Jean-Michel Le Gal is a Canadian stage, television and film actor and creator.

==Biography==

=== Early life ===
Le Gal was born in Toronto, Ontario to a francophone stage actress and television/music producer. He began acting at 10, opposite a squirrel puppet in the twelve-part television kids series Pri-Maths for TVOntario. In high school, he toured many schools in the Outaouais region with the community troupe Théâtre des Lueurs. Jean-Michel then participated in a seven-month cultural exchange with Canada World Youth between British Columbia and Sulawesi in Indonesia.

==== Theater ====
After three years of professional theatre training at Langara College's Studio 58 in Vancouver, Le Gal studied at the Birmingham Conservatory at the Stratford Festival in Stratford, Ontario in 2003 and 2004.

His first role at Stratford was in the 2004 production of Noises Off, directed by Brian Bedford, and his performance sparked rave reviews from the Globe and Mail. He then went on to play numerous roles over four seasons including: Ferdinand in The Tempest opposite William Hutt, Silvius in As You Like It and Lorenzo in Merchant of Venice.

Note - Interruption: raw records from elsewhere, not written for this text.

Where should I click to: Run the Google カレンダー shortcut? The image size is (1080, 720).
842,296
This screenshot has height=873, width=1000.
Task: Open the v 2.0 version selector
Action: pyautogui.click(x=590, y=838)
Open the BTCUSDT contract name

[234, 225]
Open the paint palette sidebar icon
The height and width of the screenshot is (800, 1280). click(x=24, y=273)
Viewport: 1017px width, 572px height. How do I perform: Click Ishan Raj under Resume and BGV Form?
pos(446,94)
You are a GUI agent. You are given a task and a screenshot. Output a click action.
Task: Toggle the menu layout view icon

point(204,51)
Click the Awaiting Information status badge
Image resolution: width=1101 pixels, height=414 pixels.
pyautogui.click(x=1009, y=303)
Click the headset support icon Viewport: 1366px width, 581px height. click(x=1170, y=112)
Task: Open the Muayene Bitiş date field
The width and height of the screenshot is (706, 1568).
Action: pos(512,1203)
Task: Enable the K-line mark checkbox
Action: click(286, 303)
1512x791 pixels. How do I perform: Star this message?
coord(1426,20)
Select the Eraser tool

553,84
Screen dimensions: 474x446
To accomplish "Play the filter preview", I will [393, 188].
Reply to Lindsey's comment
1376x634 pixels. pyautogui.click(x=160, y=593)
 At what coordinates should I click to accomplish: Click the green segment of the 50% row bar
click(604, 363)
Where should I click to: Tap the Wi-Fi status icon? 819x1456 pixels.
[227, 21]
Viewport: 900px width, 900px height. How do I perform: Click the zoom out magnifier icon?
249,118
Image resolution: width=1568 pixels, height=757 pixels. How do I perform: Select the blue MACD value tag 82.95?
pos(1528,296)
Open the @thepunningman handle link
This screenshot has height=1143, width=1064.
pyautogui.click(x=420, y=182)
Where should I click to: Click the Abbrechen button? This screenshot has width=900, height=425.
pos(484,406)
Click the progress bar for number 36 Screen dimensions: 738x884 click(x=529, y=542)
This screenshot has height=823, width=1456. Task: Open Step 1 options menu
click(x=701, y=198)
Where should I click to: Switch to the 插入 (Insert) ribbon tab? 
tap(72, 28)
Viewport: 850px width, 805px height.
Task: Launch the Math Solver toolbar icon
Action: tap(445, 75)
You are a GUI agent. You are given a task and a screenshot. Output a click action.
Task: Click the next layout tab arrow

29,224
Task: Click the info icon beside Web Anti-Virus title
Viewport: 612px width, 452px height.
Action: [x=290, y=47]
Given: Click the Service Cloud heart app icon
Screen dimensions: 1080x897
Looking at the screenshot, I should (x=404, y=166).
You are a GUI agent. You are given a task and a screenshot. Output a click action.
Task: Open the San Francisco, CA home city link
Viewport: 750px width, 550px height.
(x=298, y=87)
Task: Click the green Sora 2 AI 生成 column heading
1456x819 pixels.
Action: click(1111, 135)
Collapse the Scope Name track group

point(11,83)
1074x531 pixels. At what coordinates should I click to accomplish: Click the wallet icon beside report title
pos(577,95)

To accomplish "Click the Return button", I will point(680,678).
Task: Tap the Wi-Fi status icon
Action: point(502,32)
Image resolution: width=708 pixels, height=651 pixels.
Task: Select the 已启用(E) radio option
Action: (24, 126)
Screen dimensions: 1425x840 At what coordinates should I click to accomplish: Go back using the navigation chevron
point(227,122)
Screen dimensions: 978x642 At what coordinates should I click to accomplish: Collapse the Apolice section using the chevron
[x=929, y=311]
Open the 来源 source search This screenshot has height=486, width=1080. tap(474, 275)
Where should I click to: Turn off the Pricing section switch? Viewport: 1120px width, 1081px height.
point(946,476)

He also received Stratford's John Hirsch Award for most promising actor.

In Montreal, he played Pierrot and La Violette in Dom Juan de Molière at the Théâtre du Nouveau Monde with Benoît Brière and James Hyndman, directed by Lorraine Pintal. Le Gal played Horace in École des femmes by Molière at the Théâtre français de Toronto, receiving a positive review from Stage Door.

In 2009, Le Gal attended the inaugural Actor's Conservatory at the Canadian Film Centre where he trained with Sarah Polley, Kiefer Sutherland, and Norman Jewison.

=== Writing and Directing ===
Since 2004, Jean-Michel has written and directed three short films shot in Argentina, British Columbia and the Black Forest in Germany. Also, with director John Stead, he wrote and produced the pilot episode of the comic series The Bobby Buck Show.

=== Theater education ===
In 2010, Jean-Michel co-founded the theatre school at Théâtre français de Toronto. As artistic director, he created over 850 hours of workshops, 55 collective presentations for families, co-created and led a yearly summer camp with l’Alliance française de Toronto and a theatre club at Lycée Français Toronto, as well as directed seven musicals for kids performed on professional stages, before his departure in 2021.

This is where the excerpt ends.